DESCRIPTION OF THE TASK: Report all lines below with the word "Image".

Stored records
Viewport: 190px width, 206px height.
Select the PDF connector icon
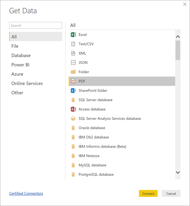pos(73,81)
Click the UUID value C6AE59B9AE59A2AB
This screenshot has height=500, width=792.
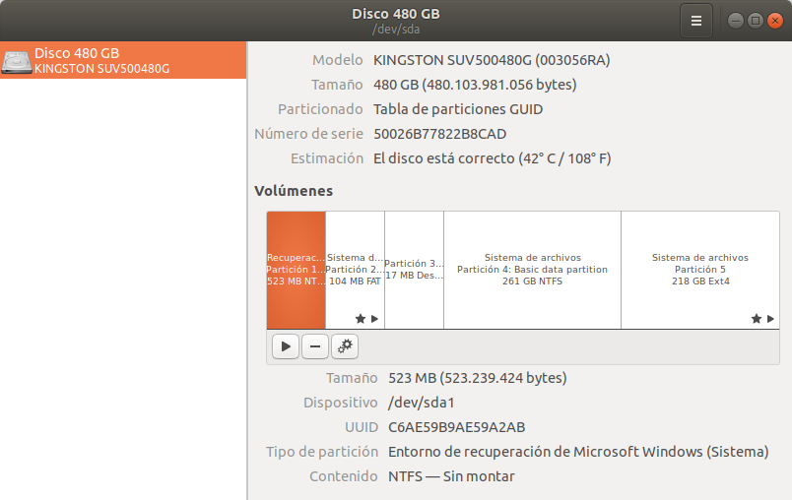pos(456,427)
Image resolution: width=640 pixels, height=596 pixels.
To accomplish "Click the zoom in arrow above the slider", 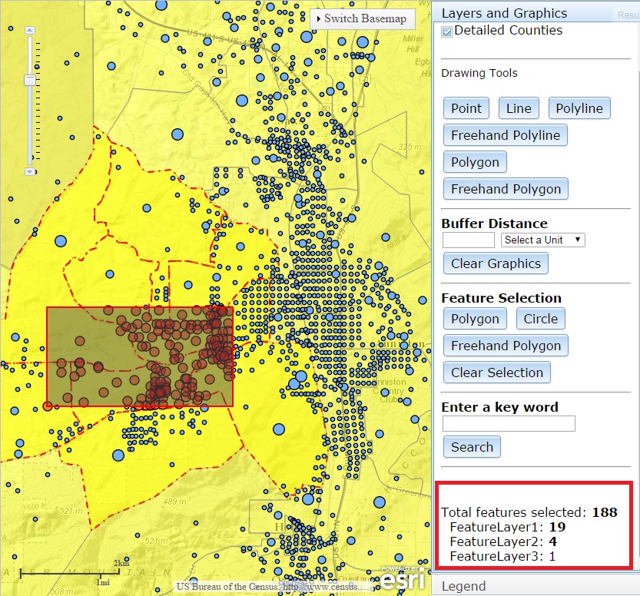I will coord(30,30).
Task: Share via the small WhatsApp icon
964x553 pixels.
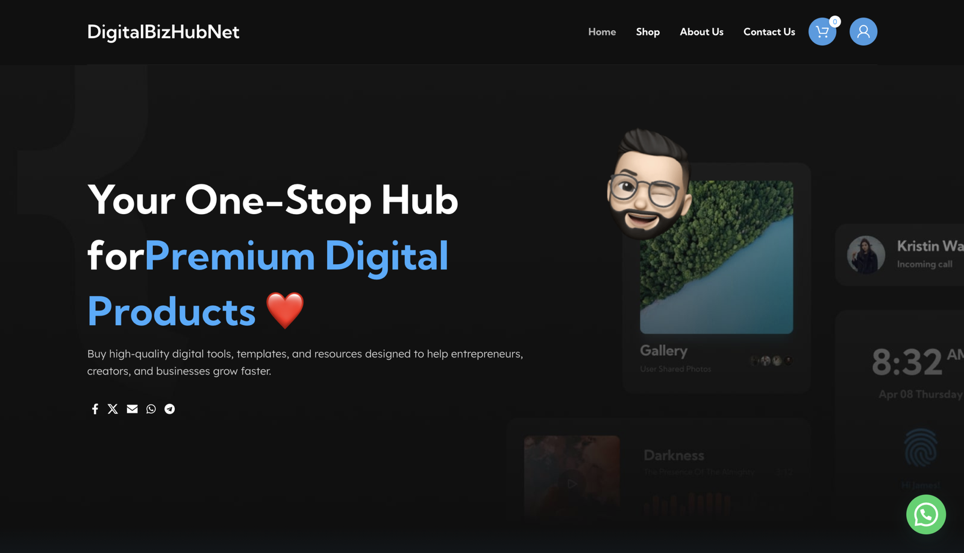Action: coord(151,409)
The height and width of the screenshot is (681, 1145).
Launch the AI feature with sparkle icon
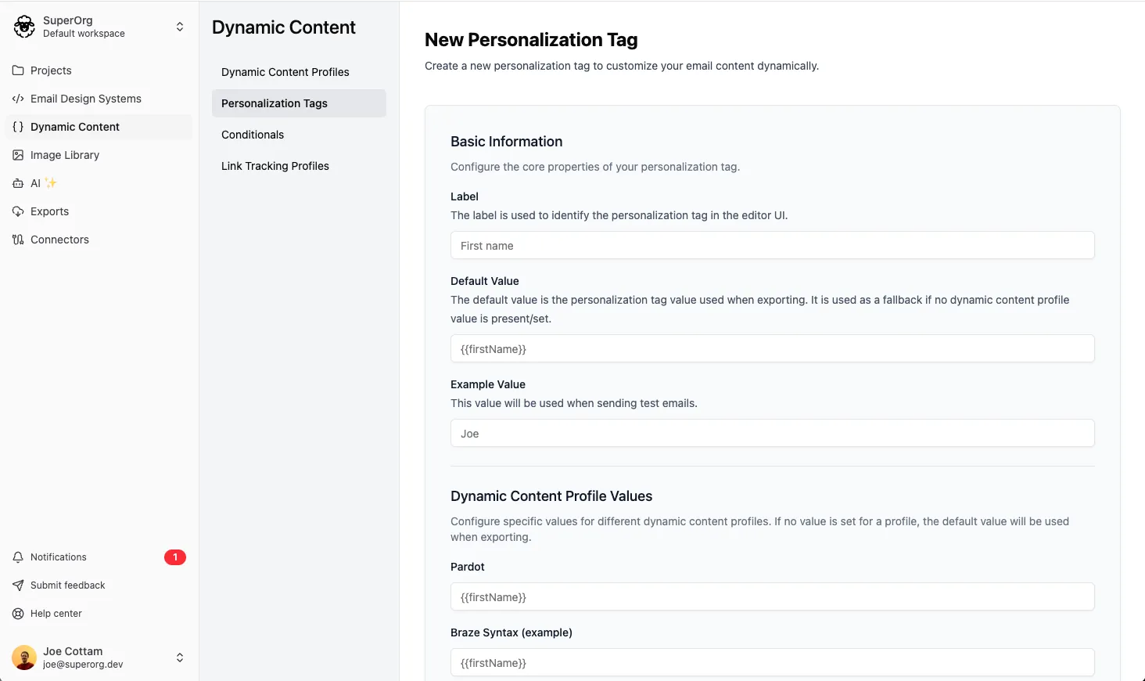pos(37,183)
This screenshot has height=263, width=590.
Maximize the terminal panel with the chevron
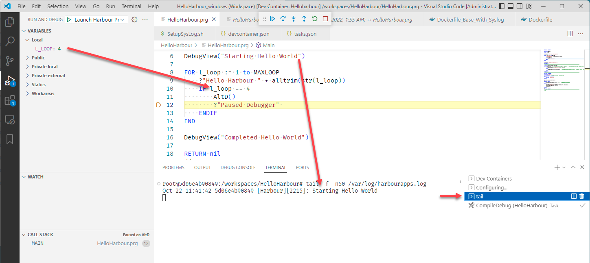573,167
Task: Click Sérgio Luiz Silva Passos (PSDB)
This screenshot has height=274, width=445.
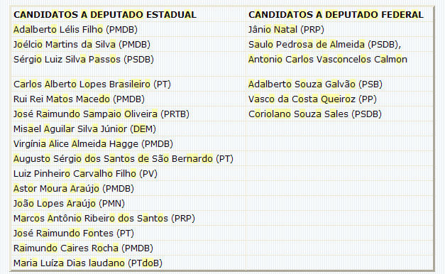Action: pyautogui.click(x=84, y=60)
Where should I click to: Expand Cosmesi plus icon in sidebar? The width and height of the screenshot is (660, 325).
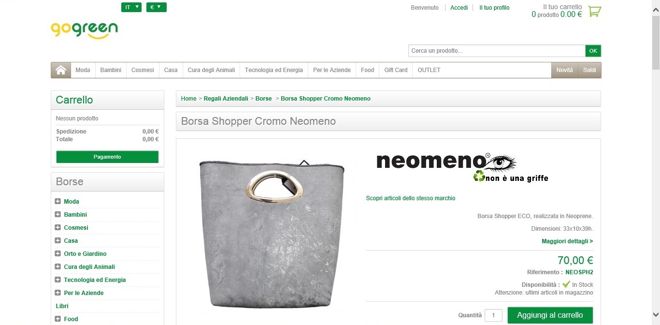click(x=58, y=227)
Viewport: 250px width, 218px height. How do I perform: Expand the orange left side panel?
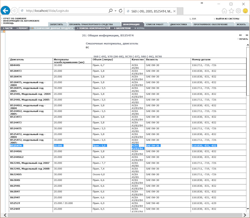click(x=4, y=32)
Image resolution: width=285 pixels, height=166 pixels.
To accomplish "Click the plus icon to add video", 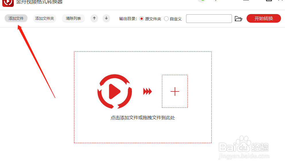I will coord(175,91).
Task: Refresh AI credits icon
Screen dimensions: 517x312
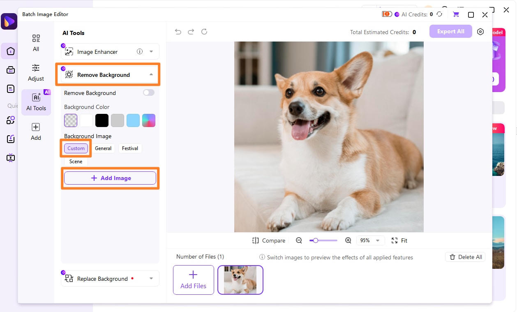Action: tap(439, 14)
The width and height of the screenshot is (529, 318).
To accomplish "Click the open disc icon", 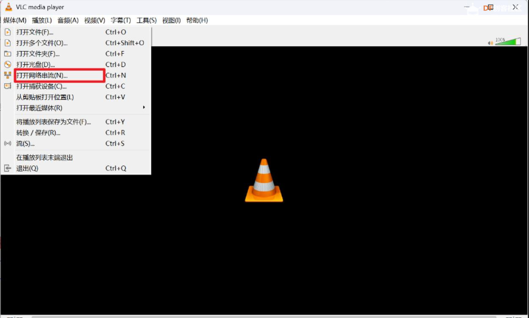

YOUR RESPONSE:
Image resolution: width=640 pixels, height=596 pixels.
Image resolution: width=285 pixels, height=166 pixels.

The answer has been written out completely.